De quién me fío

A estas alturas resulta superfluo decir que creo profundamente en las promesas de Jesucristo y en la revelación cristiana, pero no solo desde la fe sino también desde la razón. Es muy difícil para mí aceptar un proyecto humano que simplemente termine en la tumba, es decir, en el olvido. Antonio Gala, poeta de la palabra y del escepticismo, hablaba de la “soledad sonora”... Algo así siento yo cuando me meto por los vericuetos del dolor y de la muerte, cuando experimento la quiebra de los sueños propios y ajenos. Solo ante Dios solo, todavía logro escuchar el latido de su presencia. Si Dios significa algo es porque hay vida después de la muerte. Alguien capaz de recoger nuestros despojos.

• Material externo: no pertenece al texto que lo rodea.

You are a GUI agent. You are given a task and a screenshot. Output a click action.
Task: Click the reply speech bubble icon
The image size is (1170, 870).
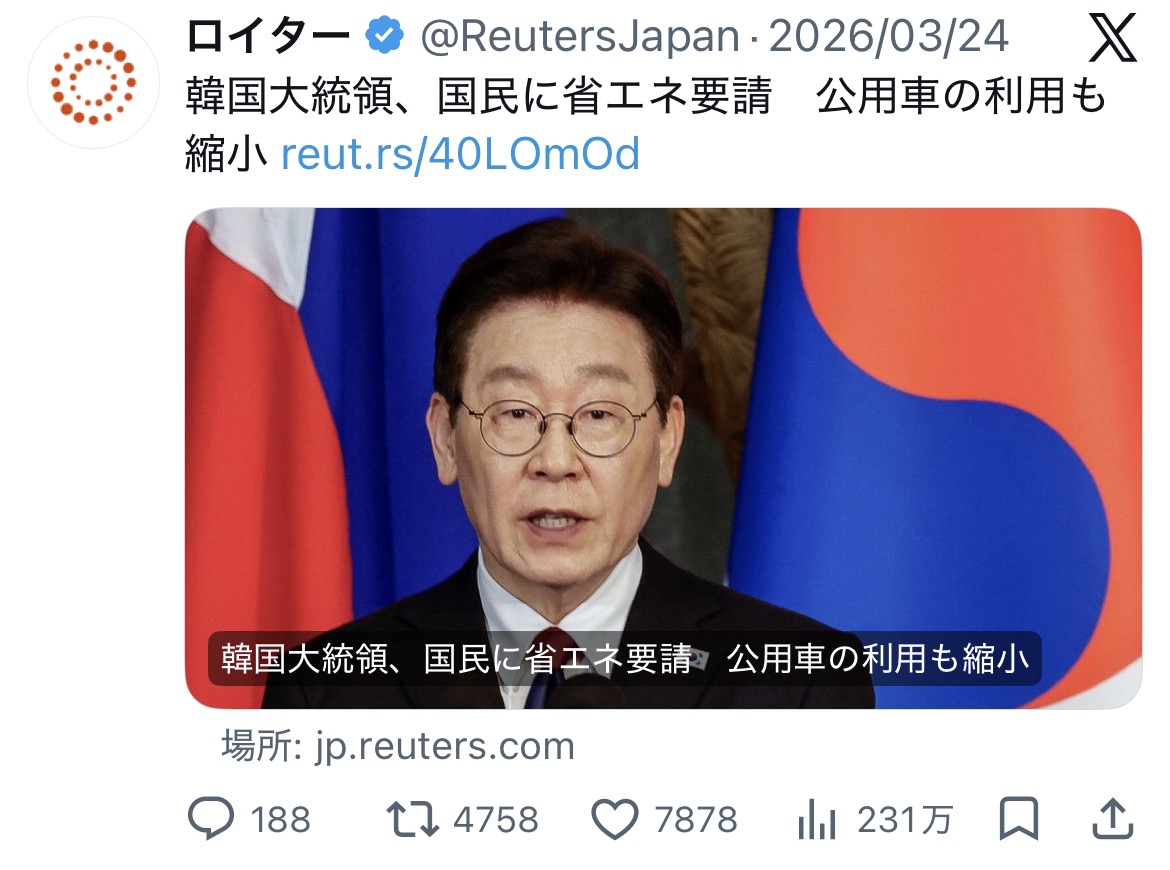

Lo cierto es que si no necesitamos a Dios, necesitaremos un buen líder, terapeuta o psiquiatra, alguien capaz de orientarnos en medio de la selva de nuestras ansiedades y de nuestros temores. ¡Es curioso que los grandes parlantes del agnosticismo no paran de hablar de Dios y son tan sensibles a la voz de los profetas! Muchas de las personas con las que he caminado y han colaborado en mis proyectos y aventuras han sido declarados neutrales en los temas de la fe, pero siempre anhelantes ante cualquier pequeña luz al final del túnel... Pienso que su perplejidad y su búsqueda respondía a la dificultad de aceptar un proyecto plano de vida en el que, al final, todo termina en la muerte. Siendo joven estudiante de filosofía me tocó hacer una investigación sobre Don Miguel de Unamuno y su sentimiento trágico de la vida. Siempre recordaré la emoción que supuso para mí navegar entre la pasión y la ra-zón de un hombre demasiado honesto como para cegar los pozos de una sabiduría humana iluminada por la presencia misteriosa de Dios.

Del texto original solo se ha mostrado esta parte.